Information given:
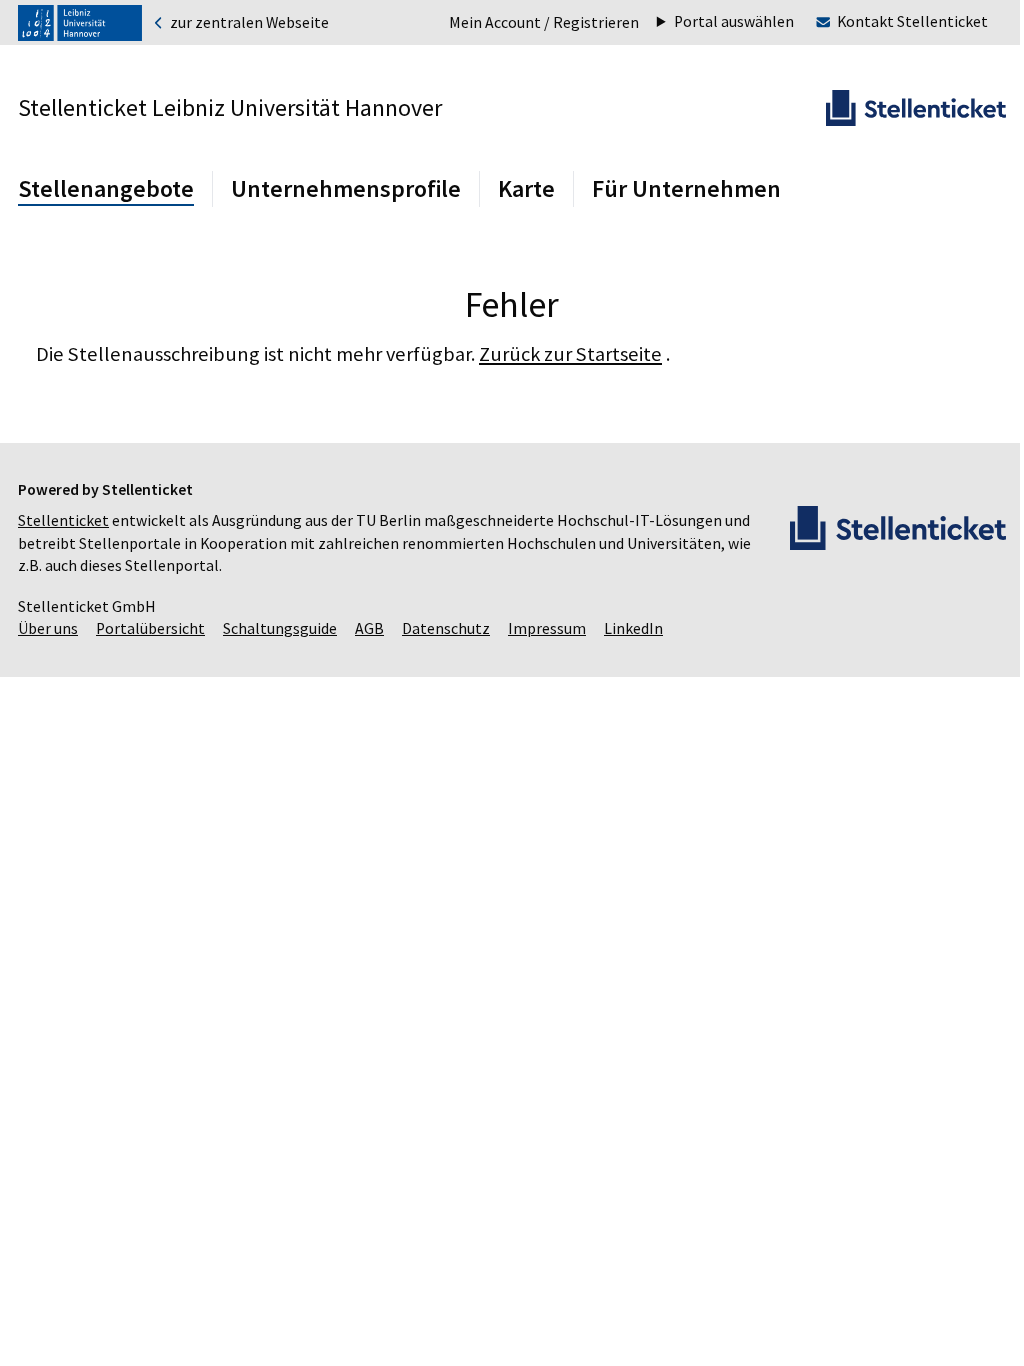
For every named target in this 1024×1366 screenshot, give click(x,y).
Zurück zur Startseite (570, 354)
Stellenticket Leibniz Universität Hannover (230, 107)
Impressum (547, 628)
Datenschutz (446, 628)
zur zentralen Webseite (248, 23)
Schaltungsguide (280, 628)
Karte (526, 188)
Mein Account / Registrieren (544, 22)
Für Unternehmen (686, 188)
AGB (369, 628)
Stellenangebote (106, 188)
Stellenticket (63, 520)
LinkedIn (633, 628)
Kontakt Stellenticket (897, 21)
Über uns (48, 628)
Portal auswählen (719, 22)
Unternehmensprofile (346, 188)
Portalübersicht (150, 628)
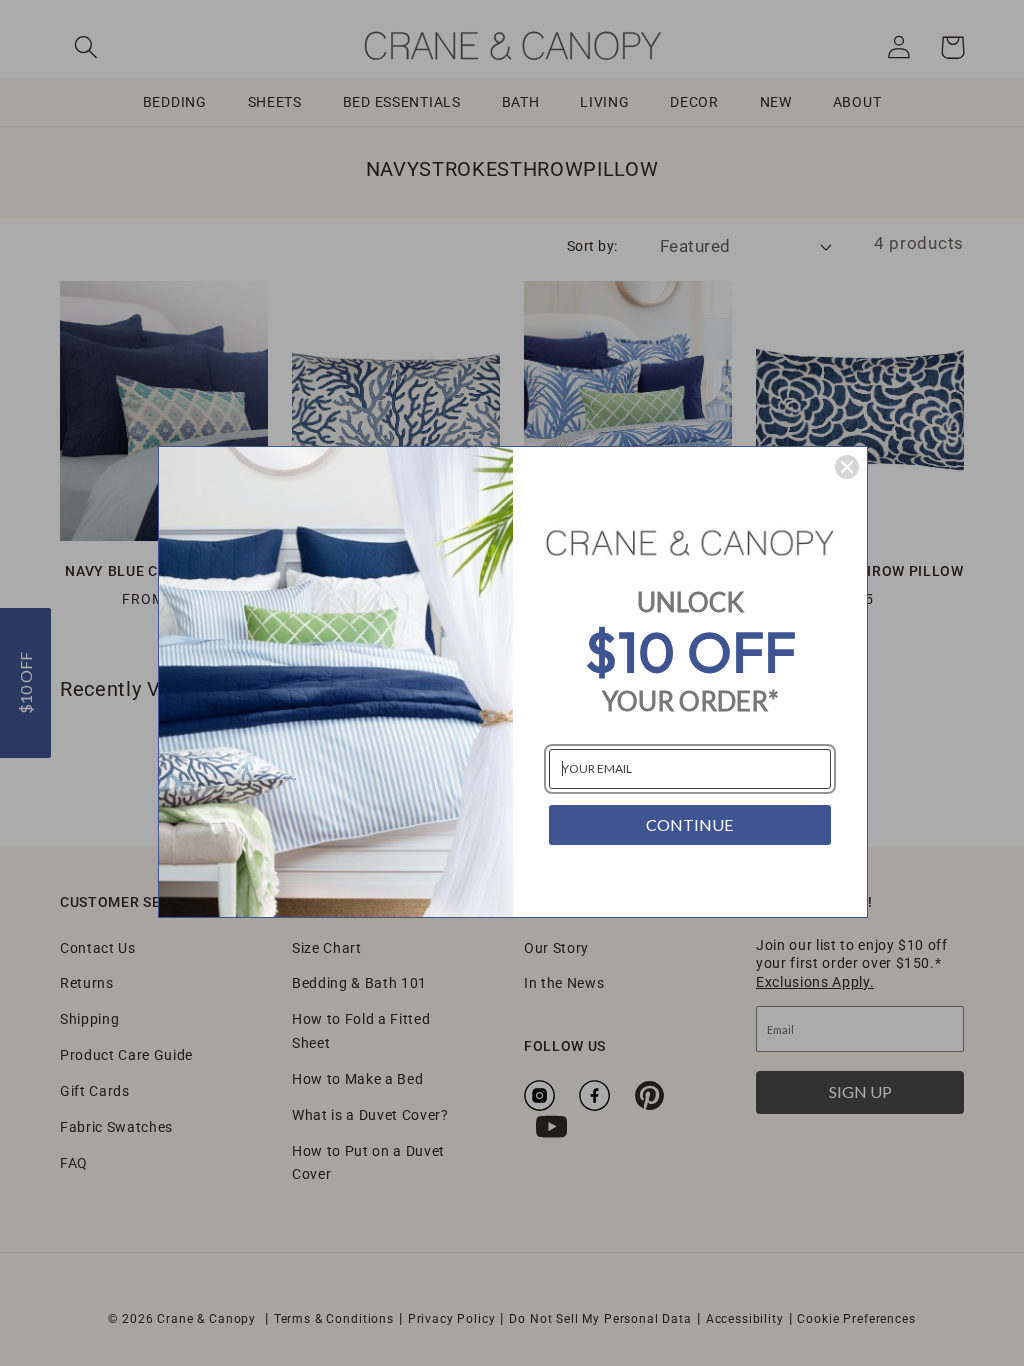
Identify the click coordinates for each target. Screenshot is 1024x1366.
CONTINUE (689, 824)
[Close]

Your assignment: With pictures excluded, copy exactly the lines from the line containing "Unternehmensprofile (346, 188)" through the last line of the listing above, both ends included.

Written response:
Unternehmensprofile (346, 188)
Portalübersicht (150, 628)
Identify the click coordinates for each target. Screenshot is 1024x1366.
CONTINUE (689, 824)
[Close]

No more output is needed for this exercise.